Hi everyone . Me and my boyfriend have been together for ten years . I wanted a baby a lot sooner than now but he didn't feel ready so we waited . I was convinced some times that he would never want a baby but was surprised when he randomly said he's ready . We have been trying for about 6 months . He was pretty eager the 1st few months always taking about what it will be like ect . But the last two months we rarely have sex . And he hasn't mentioned about trying any more either . Thing is we are in our 30s so I don't want to wait much longer either . He just doesn't seem excited anymore . I would try every night and He told me that me wanting it all the time is a big turn off to him . So I don't try at all anymore . Him saying that has made me feel a bit paranoid about trying it on and also I kind of got a phobia of it now . When we go to bed I just feel so akward and wait for him to make a move which never happens . I did mention this to him
Last week and he said we don't do it no
More because I never try it on ! I can't win. Also when ever I mention to him if he still wants a baby and it's ok if he has changed his mind he loses his temper . I'm so tempted to tell him that it's pointless and I'm going to go back on the pill . What has made me think twice is also the two times he has had a drink he has mentioned if it doesn't happen in the next few months he doesn't want one . Any words of advice on what you think is going on here. Thankyou

OP posts:
newmumx2 · 02/02/2020 17:06

I don't think it's always the case of 'oh he's changed his mind' it might be that he does really want a baby but just assumed it'd happened by now and probably just feels worn out/frustrated- I know I did in my TTC journey especially with a miscarriage in the middle! However he needs to communicate with you

Guiltypleasures001 · 02/02/2020 17:38

No baby no wedding no sex
I'm sorry op he just isn't that in to you, and you deserve better

Dont waste your money buying a house, use half the savings to find some real joy in your life. Thanks

ByGrabtharsHammerWhatASavings · 02/02/2020 17:44

OK op that's twice in 2 posts that you've mentioned him getting angry with you for trying to have important conversations. He said he'd marry you to shut you up - he has no intention of doing it. When you bring it up he gets cross to intimidate you into dropping it. Same with having a baby. He has no plans at all to commit to you and will likely be a shit dad who leaves all the hard work to you. Does he get angry about other stuff to? Sharing housework? Splitting finances fairly? Not getting his own way in every situation? I'd be willing to bet that this is the tip of a bad behaviour iceberg. Don't buy a house or have a baby with this man, please. This isn't what love looks like.

DonKeyshot · 03/02/2020 00:13

This relationship has run its course and you should take steps to end it asap, OP.

His anger issues when you attempt to initiate 'important' conversations are a huge red flag that's warning you NOT to tie yourself to him financially by buying a house together.

If you do go ahead, I don't doubt that his sense of entitlement will relegate you to little more than his housekeeper as there's no romance or excitement in what you have going with him.

The past ten years have failed to realise your dreams and it's time to cut your losses and look to fulfil them with a man who isn't emotionally immature or repressed.

Pumpkinpie1 · 03/02/2020 11:41

You both don’t sound very happy
Are you together more out of habit less than love?
I think you both need to be honest with each other about your feelings but be prepared for a difficult conversation

Rebelwithverysharpclaws · 03/02/2020 16:08

It will be a long lonely life with this miserable fucker. Get out now, take your savings and start to enjoy yourself.

Records from a data source

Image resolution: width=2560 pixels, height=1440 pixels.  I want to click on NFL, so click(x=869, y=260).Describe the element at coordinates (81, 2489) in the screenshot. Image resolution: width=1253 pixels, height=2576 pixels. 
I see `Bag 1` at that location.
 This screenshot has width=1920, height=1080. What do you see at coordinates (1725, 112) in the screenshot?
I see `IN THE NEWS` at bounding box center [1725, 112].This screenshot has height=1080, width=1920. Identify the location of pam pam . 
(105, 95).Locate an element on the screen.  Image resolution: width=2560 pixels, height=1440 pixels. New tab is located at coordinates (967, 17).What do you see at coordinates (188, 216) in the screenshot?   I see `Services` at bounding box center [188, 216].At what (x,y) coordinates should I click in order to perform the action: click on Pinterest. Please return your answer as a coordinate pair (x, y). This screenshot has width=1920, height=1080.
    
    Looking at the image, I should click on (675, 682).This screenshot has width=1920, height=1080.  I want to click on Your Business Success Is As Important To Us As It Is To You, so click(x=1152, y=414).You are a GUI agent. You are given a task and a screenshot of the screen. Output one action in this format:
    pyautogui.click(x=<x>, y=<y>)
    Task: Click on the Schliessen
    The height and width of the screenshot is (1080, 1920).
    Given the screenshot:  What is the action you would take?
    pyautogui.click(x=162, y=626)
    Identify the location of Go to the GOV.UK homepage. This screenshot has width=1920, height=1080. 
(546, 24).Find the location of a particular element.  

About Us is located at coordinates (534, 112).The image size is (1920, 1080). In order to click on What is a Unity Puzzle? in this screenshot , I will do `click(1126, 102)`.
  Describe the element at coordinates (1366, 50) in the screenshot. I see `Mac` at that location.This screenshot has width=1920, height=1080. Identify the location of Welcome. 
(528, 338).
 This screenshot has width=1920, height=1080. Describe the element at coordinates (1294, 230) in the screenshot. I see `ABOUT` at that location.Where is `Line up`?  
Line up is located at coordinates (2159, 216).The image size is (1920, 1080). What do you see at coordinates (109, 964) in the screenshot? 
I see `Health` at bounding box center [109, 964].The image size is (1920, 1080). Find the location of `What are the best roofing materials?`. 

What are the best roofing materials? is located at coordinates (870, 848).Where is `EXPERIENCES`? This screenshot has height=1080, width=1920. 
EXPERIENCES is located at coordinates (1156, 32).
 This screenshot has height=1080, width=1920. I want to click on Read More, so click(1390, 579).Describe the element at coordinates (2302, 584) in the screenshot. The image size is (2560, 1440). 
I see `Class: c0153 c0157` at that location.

- Brief
In the forum thread about trying for a baby, print the passage starting with "His anger issues" and going on through "a house together.", word for word.

- Response area
His anger issues when you attempt to initiate 'important' conversations are a huge red flag that's warning you NOT to tie yourself to him financially by buying a house together.